Here I am in my small niche in the infinitude. I have at my disposal perhaps an infinite number of lenses through which to view my predicaments or, as Jack Johnson says, my situations. I was originally going to call this blog, Many Lenses Mom, or Where the Two Seas Meet. Both of these names point to the conundrum of being One thing and Another, simultaneously. Particularly, a limitless, spiritually connected soul, and a tiny ego being, surfing the various waves of conditioned and wounded compulsions and patterns, ever watching and praying for the annunciating winds of freedom and change.
“Where the two seas meet” is a saying taken from the Sufi story of the teacher Khidr, the Green Man, alluding in some way to where and how inner life meets outer. The story teaches of patience in the face of life’s trials. Perhaps ultimately what it’s saying is that the true application of inner heart wisdom to outer life is through humble, loving acceptance of all that is given, whether trial or tribulation.

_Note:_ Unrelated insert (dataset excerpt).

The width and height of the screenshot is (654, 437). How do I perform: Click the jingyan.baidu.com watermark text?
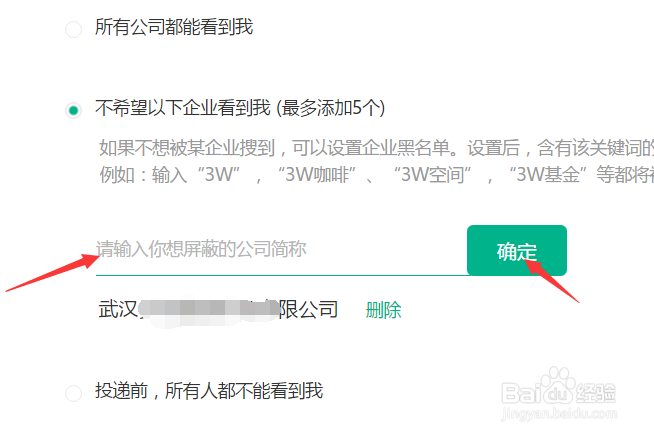point(559,413)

As quoted from the Quran in reference to the Khidr story’s essential teaching:
“Prescribed for you is fighting, and you have a hatred for it; and it may be that you hate a thing, while it is most charitable for you; and it may be that you love a thing while it is evil for you; and Allah knows and you do not know.”
(Thanks to the blogger, Realistic Bird, for this quote.)
I struggle greatly with wanting to own this teaching, which I first came across over 20 years ago. For years I have intended the work of accepting the features of my life, yet often have allowed myself to be caught by the feisty vicissitudes of my conditioned nature and personality—particularly in the realms of relationships, family, and parenting.
My current dilemma comes in the form of longing for relationship, as someone 3+ years divorced, parenting a teenage daughter, working alone from home, and with few close friends. I recently lost one of my closest of these friends of the past 20 years to death, as well as my 97-year-old father. Two years ago I lost my sister, to suicide. Somehow these losses have served to catapult me into a compulsion to get my inner need to love and be loved met from outside. I seem to have lost touch with my capacity for self-nourishment. Or perhaps it’s that I’ve never had it, it’s always been my growing edge–or rather, an edge needing to be grown!–but now the situation is starving me out…getting so bad perhaps I will finally, somehow, be forced to change.